=== Records shown ===

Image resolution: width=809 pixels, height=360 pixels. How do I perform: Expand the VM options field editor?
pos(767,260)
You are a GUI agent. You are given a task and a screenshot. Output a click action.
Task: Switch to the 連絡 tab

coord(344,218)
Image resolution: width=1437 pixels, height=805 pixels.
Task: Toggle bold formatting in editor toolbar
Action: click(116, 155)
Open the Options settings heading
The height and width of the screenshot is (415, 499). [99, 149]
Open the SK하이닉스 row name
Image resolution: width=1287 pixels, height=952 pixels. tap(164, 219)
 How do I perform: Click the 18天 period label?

===
=== Records shown ===

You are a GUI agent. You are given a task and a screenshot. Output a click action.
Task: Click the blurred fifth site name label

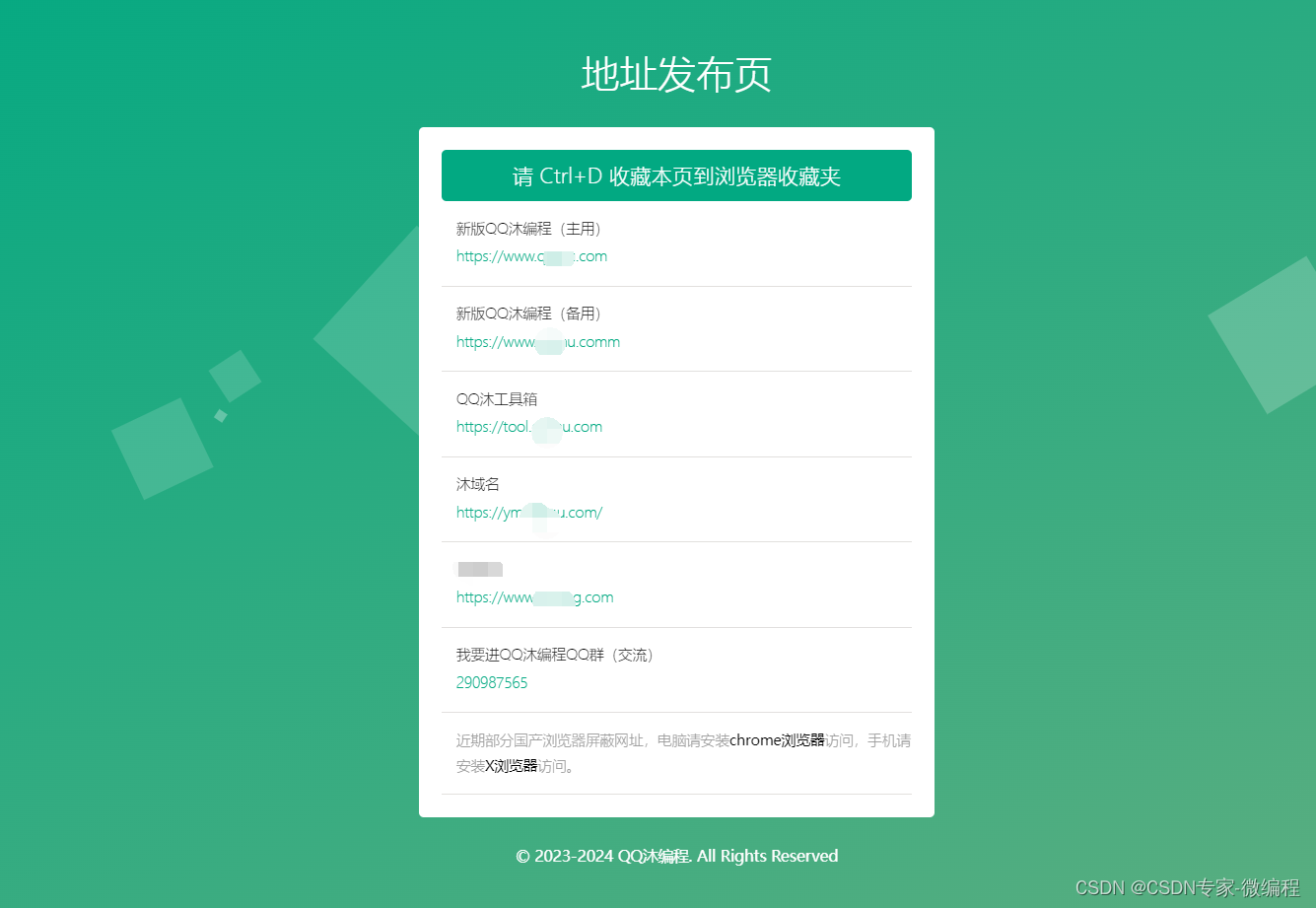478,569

===
=== Records shown ===

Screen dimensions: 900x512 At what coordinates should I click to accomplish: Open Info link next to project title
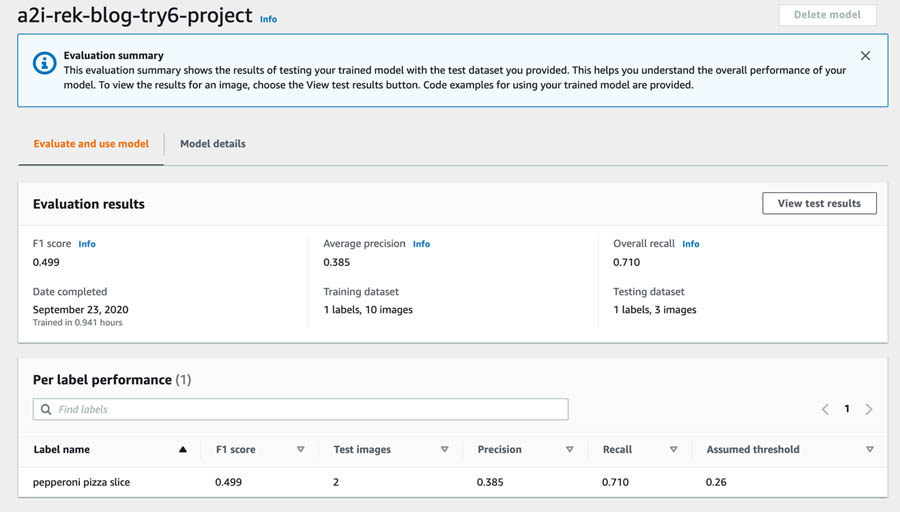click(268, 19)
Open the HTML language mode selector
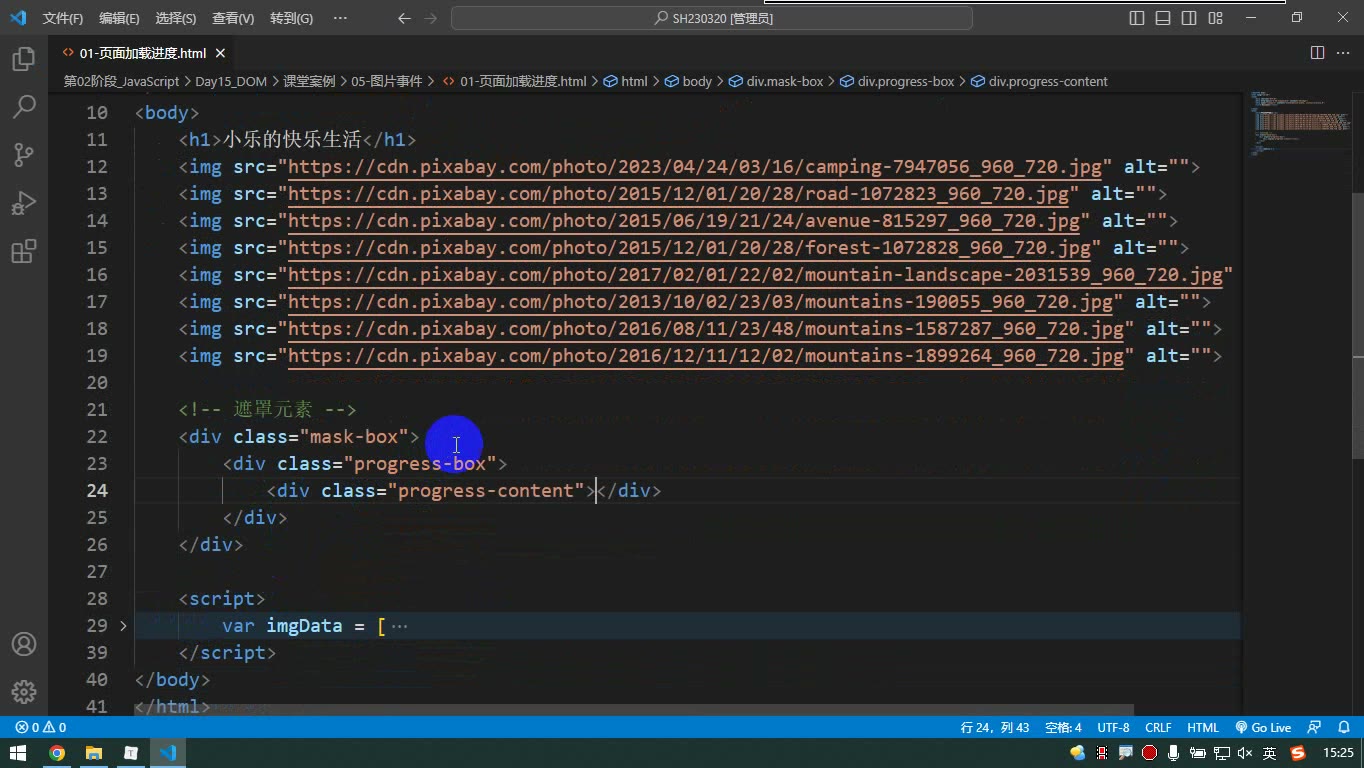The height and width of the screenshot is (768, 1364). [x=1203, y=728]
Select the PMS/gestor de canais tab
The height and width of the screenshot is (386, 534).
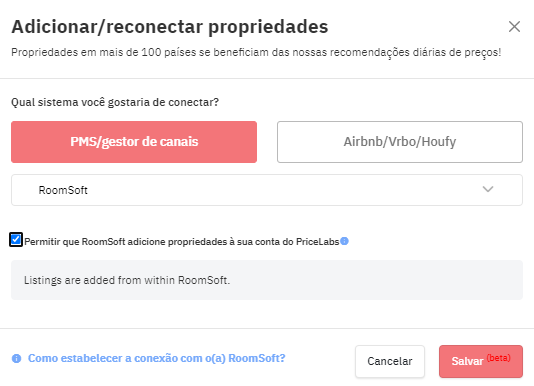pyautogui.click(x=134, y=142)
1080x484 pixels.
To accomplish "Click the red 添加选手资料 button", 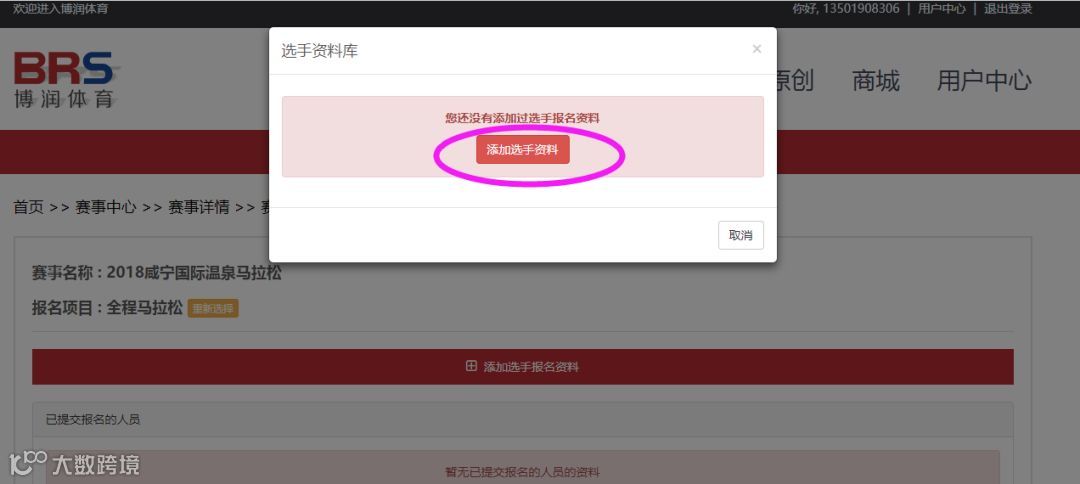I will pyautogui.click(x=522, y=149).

===

:: Problem details ::
Reproduce the entries above exactly, but only the lines between the line holding "Image resolution: width=809" and the line holding "How do I perform: Click", inclusive.

:: Response for this exercise ::
Image resolution: width=809 pixels, height=360 pixels. How do I perform: Expand the VM options field editor?
pos(767,260)
You are a GUI agent. You are given a task and a screenshot. Output a click action.
Task: Switch to the 連絡 tab

coord(344,218)
Image resolution: width=1437 pixels, height=805 pixels.
Task: Toggle bold formatting in editor toolbar
Action: click(116, 155)
Open the Options settings heading
The height and width of the screenshot is (415, 499). [99, 149]
Open the SK하이닉스 row name
Image resolution: width=1287 pixels, height=952 pixels. tap(164, 219)
 How do I perform: Click the 18天 period label?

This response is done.